The investigation focused primarily on hip replacement surgery; however, the findings are applicable to all orthopaedic joint replacements.
Factors identified by the investigation included:
- “Human factors which may hinder the identification and verification of the correct prosthesis.
- Variations in practice in how prosthesis verification is carried out by theatre teams.
- Existing standards for labels on prosthesis packaging are not sufficiently detailed to ensure labels can easily be read in the operating environment.
- A barcode scanning system could strengthen prosthesis verification.”
Barcode or radio frequency technology identification (RFID) technology which is used in industries such as aerospace and retail has been introduced into healthcare to improve patient safety. Barcodes are now being placed on implants to ensure that the right products are used with the correct patients, and that they can be traced in the event of a recall.
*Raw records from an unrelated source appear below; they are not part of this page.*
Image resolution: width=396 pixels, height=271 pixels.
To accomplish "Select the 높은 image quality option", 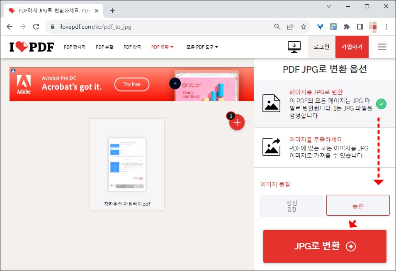I will tap(358, 205).
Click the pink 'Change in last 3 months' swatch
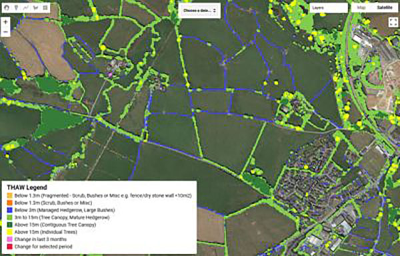The width and height of the screenshot is (400, 256). pos(10,239)
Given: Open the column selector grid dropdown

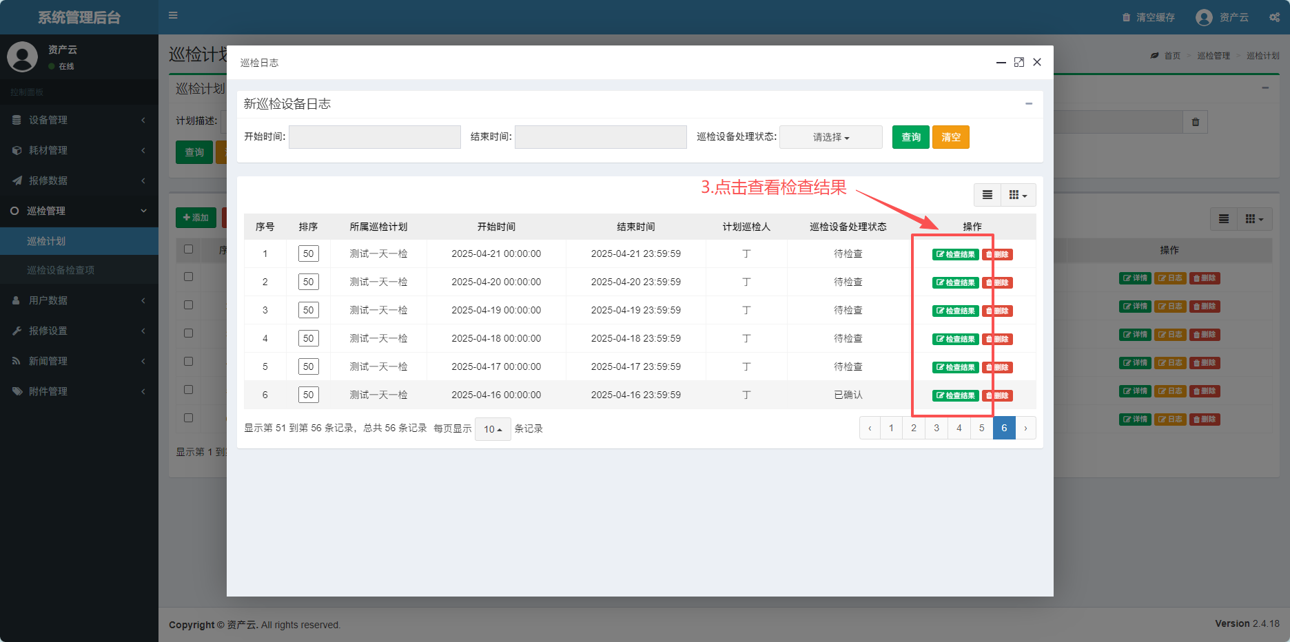Looking at the screenshot, I should (1017, 195).
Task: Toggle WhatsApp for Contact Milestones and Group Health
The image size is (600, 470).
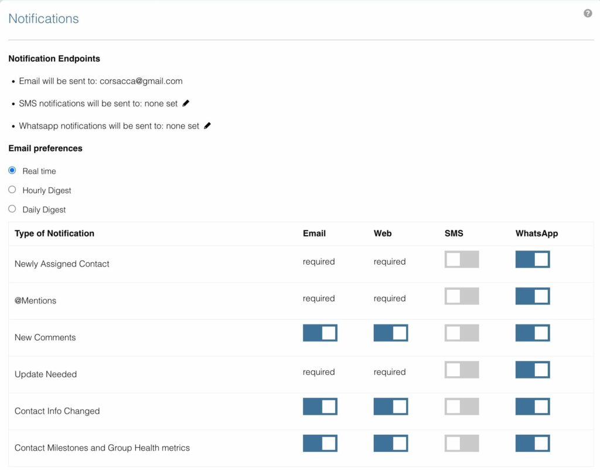Action: click(x=533, y=444)
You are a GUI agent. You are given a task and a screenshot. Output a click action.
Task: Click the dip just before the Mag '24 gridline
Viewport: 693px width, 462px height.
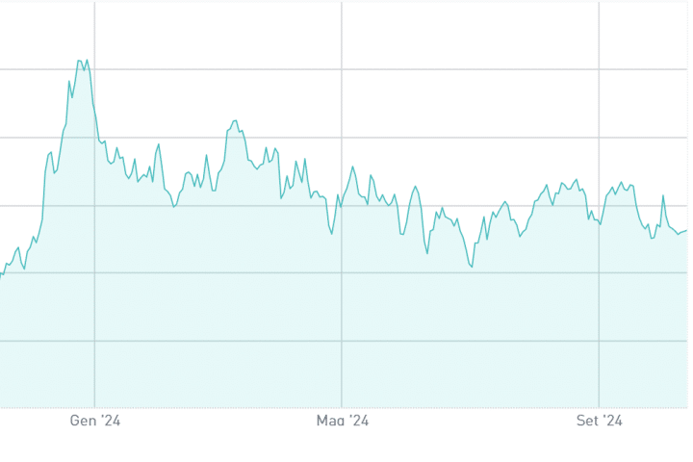pyautogui.click(x=332, y=234)
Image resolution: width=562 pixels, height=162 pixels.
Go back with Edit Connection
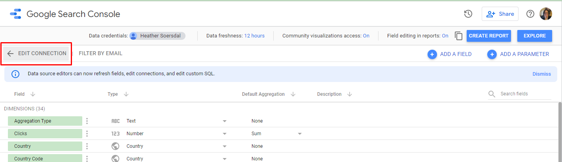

Recommendations to minimise the risk of wrong size/wrong site prosthesis for joint replacements
Please note, this is not an exhaustive list of recommendations; it represents the key learning points identified from the evidence discussed.
1. Ensure effective communication between all staff involved in the surgical procedure.
2. Undertake a pre-operative briefing upon the patient’s arrival in the theatre with patient involvement (if possible) to verify the patient’s identity, consent, procedure and surgery site.
3. Site marking:
- Ensure the site of surgery is marked as close as anatomically possible to the incision site with an appropriate surgical-site marker.
- Ensure marking occurs before administration of sedation and/or anaesthesia.
- Involve the patient in marking the surgical site.
- Ensure that the mark is visible when the patient is positioned, prepped and draped.
4. Introduce “implant time out” to ensure the surgeon and theatre staff confirm the appropriateness of the prosthesis prior to implantation.
5. Implement a scanning system to identify wrong prosthesis prior to surgical implantation.
6. Ensure all details relating to the prosthesis, eg, size, site of implantation, manufacturer, expiry date, product code, etc., are recorded in the patient’s medical records.
7. If an error occurs and the patient experiences an adverse outcome, it is important to investigate, explain and apologise to the patient. Please refer to the GMC’s “Openness and honesty when things go wrong: The professional duty of candour.” If a patient suffers an adverse event or you receive a complaint from a patient, please notify PMP as soon as possible.
- In addition, when a notifiable safety incident has occurred, the healthcare provider must comply with the statutory duty of candour.